Bei Krausser wirkt alles so angelesen, dass man den Archivstaub knirschen hört. Auch hat er nicht auf die Stimmigkeit des Jargons geachtet: Es ist unwahrscheinlich, dass die Linken von 1967 schon mit der hedonistischen Vokabel "unsexy" um sich warfen.

Wo der Autor keine Lust mehr zum Recherchieren hatte, behilft er sich mit Aufzählungen: "Die Jahre vergingen, 1971, 1972, 1973, 1974, 1975." Herr von Brücken, dessen Name inzwischen "zum Inbegriff des spätkapitalistischen Diktators" mutiert ist, macht in jener Zeit den Beatles "phantastische Angebote für eine Wiedervereinigungstournee", leider ohne Erfolg, wie wir wissen, obwohl er seinerzeit auf dem Flur eines Münchner Nobelhotels zwei Sätze mit John Lennon gewechselt hat. Allmählich begreift man, was die Hauptfigur des Romans und ihren Erfinder verbindet: die bohrende Sehnsucht, bedeutend zu sein.

Eine Dame in Schwarz

Gegen Ende des "Deutschen Herbstes" erhält die steckbrieflich gesuchte Sofie Exil in der DDR. Dort wird sie Museumswärterin und lebt zurückgezogen unter dem Namen "Inge Schulz" (womöglich eine Hommage an den Kollegen Ingo Schulze, der neben Paul Celan im lyrischen Vorspann erscheint), bis Alexander von Brücken, der mit seinem Reichtum sogar die Ost-Behörden kaufen kann, sie wieder in den Westen schleust.
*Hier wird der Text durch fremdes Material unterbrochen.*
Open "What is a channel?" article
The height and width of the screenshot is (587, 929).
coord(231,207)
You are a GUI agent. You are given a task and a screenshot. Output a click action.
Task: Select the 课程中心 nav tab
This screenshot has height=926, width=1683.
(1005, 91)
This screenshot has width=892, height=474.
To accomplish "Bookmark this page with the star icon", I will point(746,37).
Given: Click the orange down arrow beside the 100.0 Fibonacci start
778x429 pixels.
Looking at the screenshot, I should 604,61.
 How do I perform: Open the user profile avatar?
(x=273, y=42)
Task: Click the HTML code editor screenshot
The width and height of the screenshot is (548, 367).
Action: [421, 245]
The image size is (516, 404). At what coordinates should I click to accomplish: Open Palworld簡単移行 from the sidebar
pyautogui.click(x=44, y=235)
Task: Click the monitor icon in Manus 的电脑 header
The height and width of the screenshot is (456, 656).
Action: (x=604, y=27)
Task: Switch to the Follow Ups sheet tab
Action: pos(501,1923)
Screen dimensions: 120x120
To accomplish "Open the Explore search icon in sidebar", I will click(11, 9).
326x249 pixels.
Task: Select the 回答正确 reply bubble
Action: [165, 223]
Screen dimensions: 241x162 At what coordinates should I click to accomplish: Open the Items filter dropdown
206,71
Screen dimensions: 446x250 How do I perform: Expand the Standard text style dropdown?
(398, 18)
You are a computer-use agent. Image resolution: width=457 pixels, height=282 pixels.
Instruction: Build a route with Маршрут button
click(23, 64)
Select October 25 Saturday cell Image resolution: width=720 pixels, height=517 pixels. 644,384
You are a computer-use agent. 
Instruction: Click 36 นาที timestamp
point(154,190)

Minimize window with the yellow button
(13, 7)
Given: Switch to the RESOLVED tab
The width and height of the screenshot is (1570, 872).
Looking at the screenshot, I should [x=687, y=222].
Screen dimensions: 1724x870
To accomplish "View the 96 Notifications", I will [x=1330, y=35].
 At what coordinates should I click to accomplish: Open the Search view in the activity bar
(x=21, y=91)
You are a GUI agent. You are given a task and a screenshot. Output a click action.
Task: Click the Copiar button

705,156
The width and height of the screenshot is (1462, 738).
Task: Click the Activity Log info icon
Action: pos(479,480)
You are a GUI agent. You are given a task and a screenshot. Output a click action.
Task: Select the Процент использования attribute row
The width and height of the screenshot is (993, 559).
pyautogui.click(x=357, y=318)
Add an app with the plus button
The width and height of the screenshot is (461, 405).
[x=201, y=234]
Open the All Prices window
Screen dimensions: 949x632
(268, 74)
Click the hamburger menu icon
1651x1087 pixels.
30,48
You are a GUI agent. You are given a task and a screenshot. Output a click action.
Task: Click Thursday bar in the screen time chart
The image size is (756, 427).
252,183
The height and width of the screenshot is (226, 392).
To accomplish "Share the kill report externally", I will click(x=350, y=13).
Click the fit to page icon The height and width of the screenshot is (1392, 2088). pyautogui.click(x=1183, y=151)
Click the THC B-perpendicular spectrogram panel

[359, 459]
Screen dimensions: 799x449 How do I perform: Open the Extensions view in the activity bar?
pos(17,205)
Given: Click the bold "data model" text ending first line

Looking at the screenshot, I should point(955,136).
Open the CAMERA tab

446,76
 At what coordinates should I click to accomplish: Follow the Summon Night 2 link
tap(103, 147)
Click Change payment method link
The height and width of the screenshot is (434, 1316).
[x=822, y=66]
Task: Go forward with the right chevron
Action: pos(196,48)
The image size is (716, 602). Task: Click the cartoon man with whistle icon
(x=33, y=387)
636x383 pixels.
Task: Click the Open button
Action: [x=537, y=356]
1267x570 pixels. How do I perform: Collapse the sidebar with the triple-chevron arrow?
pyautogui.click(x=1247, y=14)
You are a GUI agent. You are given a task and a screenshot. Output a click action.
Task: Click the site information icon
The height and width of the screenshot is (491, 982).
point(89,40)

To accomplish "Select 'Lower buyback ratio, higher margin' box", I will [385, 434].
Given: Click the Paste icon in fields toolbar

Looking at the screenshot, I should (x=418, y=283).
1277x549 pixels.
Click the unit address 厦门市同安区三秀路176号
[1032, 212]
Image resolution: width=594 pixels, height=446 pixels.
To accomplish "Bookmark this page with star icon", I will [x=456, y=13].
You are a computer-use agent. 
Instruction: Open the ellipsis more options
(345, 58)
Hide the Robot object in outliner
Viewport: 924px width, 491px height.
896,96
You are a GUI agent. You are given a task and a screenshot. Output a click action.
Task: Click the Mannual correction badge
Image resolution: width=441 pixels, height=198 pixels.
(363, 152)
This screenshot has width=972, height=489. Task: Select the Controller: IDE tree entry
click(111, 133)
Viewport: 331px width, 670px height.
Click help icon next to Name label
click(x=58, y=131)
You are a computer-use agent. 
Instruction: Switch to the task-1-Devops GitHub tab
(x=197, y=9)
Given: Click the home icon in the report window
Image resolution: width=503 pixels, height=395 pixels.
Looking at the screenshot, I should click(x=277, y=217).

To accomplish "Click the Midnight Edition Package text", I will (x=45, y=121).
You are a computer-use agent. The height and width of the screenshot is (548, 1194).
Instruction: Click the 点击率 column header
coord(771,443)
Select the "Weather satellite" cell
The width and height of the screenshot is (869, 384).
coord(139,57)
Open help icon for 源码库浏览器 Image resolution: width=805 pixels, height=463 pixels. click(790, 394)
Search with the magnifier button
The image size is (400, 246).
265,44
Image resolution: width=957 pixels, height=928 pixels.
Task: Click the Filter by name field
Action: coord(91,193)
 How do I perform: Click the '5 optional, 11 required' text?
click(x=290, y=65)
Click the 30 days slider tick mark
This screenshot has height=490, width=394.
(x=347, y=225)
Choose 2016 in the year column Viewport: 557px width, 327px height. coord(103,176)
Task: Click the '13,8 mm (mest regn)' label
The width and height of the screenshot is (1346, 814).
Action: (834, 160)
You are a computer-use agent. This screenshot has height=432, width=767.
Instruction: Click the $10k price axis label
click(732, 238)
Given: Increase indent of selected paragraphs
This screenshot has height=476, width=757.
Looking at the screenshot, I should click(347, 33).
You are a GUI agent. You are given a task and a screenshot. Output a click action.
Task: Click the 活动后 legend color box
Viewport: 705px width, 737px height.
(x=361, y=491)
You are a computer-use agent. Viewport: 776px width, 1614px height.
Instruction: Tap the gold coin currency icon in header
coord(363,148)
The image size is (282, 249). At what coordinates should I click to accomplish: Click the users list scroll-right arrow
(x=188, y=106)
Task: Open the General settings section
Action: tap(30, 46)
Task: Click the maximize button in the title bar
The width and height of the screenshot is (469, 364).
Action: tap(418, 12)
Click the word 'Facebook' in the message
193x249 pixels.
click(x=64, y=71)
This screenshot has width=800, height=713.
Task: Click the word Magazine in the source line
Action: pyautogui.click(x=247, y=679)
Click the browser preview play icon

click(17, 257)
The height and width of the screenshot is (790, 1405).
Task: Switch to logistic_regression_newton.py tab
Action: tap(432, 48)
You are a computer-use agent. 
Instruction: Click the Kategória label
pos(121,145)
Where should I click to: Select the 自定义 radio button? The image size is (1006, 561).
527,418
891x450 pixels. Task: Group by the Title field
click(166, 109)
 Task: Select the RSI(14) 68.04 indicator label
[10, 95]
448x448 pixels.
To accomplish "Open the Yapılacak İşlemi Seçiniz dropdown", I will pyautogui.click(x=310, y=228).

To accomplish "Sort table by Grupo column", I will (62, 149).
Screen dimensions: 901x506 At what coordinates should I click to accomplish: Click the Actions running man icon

Aber auch durch die Klänge von "Abbey Road" lässt sie sich nicht betören; sie entkommt ihrem Gönner an einer Raststätte und wird nicht mehr gesehen. Doch bei der Beerdigung des Herrn von Brücken taucht sein Getreuer, Lukian Keferloher, in Begleitung einer schwarz verschleierten Dame auf...

So abenteuerlich der Plot, so öde die Ausführung. Warum heißt das Buch "Eros"? Darüber gibt Helmut Krausser bereitwillig Auskunft. "Der Eros der Macht", lässt er seinen Geld-Heros sagen, "ist von den Dichtern selten angemessen besungen worden, aus dem schlichten und triftigen Grund, dass kaum ein Dichter je Macht im trivialen Sinne besaß und ihren Zauber am eigenen Leib gespürt hat."

Ist es jener Zauber, von dem Krausser träumt? Dann müsste er sofort aufhören, mit anbiedernd trivialen Werken wie diesem an seiner Selbstentmachtung als Schriftsteller zu arbeiten.